Il ritrovamento è avvenuto a bordo della motonave “G. Dallaporta”, durante le attività condotte dal personale del Istituto per le risorse biologiche e le biotecnologie marine del Consiglio nazionale delle ricerche di Capo Granitola.
Una rete da pesca abbandonata del peso di circa quattro tonnellate è stata individuata e recuperata nelle acque antistanti Termini Imerese. A rintracciarla sono stati i ricercatori del Cnr-Irbim, impegnati nella campagna di campionamento biologico “Medias2026”.
Il ritrovamento è avvenuto a bordo della motonave “G. Dallaporta”, durante le attività condotte dal personale del Istituto per le risorse biologiche e le biotecnologie marine del Consiglio nazionale delle ricerche di Capo Granitola.
La rete, definita “fantasma”, era stata abbandonata o dispersa in mare e continuava a svolgere la propria funzione di cattura, intrappolando pesci e altri organismi. La cosiddetta pesca fantasma (ghost fishing) rappresenta infatti un fenomeno particolarmente grave perché gli attrezzi da pesca persi o lasciati sui fondali possono continuare a catturare animali anche per lungo tempo.
Durante il campionamento, la rete pelagica utilizzata dalla motonave ha accidentalmente raccolto l’enorme attrezzo abbandonato. Al suo interno sono stati trovati diversi esemplari di pesci, ormai in avanzato stato di decomposizione. Il personale a bordo ha dovuto separare le due reti e portare a bordo quella fantasma, interrompendo temporaneamente la missione per rientrare in porto e consentirne il corretto smaltimento.

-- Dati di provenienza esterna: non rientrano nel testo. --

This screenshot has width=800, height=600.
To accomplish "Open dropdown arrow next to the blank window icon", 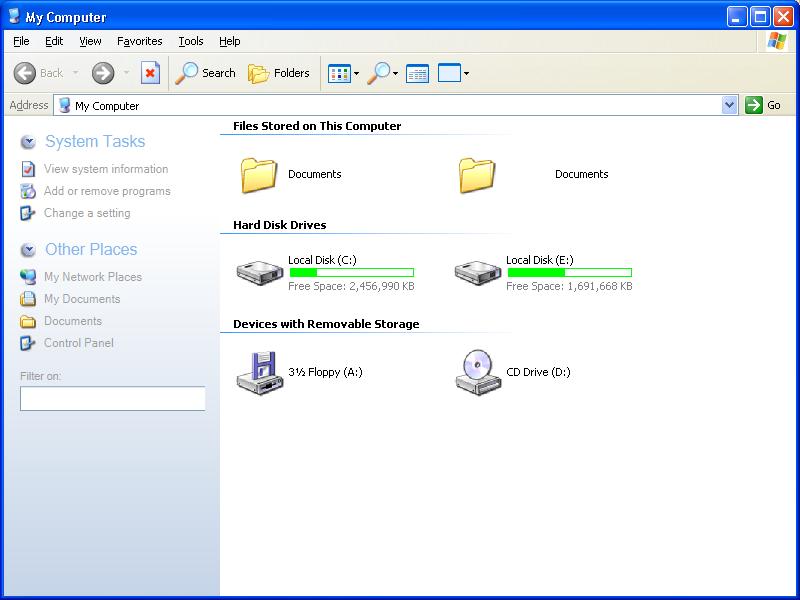I will click(x=466, y=74).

Il ritrovamento ha permesso di riportare l’attenzione sulle conseguenze ambientali degli attrezzi da pesca dispersi. Gli animali intrappolati possono morire e trasformarsi a loro volta in esca per altri organismi, alimentando un ciclo di catture successive. Inoltre, quando le reti entrano in contatto con il fondale, possono danneggiare habitat di particolare pregio, come i fondali rocciosi, le praterie di fanerogame marine e le aree di coralligeno.
«Gli animali catturati possono morire e diventare a loro volta esca per altri animali, alimentando un ciclo di catture successive – ha spiegato Gian Marco Luna, direttore del Cnr-Irbim – mentre gli attrezzi, quando entrano in contatto con il fondale, possono danneggiare habitat preziosi».
Il problema, secondo il Cnr, assume una rilevanza ancora maggiore nel Mediterraneo, dove l’intensa attività di pesca si combina con una straordinaria biodiversità. Tra le specie più esposte figurano tartarughe marine, cetacei ed elasmobranchi, il gruppo che comprende squali e razze.
Il recupero della rete nelle acque di Termini Imerese costituisce quindi un intervento importante per ridurre una fonte di pericolo per la fauna marina e per limitare il deterioramento degli ecosistemi sommersi. La campagna “Medias2026” prosegue con l’obiettivo di raccogliere dati utili sullo stato biologico del Mediterraneo e sulle principali minacce che ne compromettono l’equilibrio.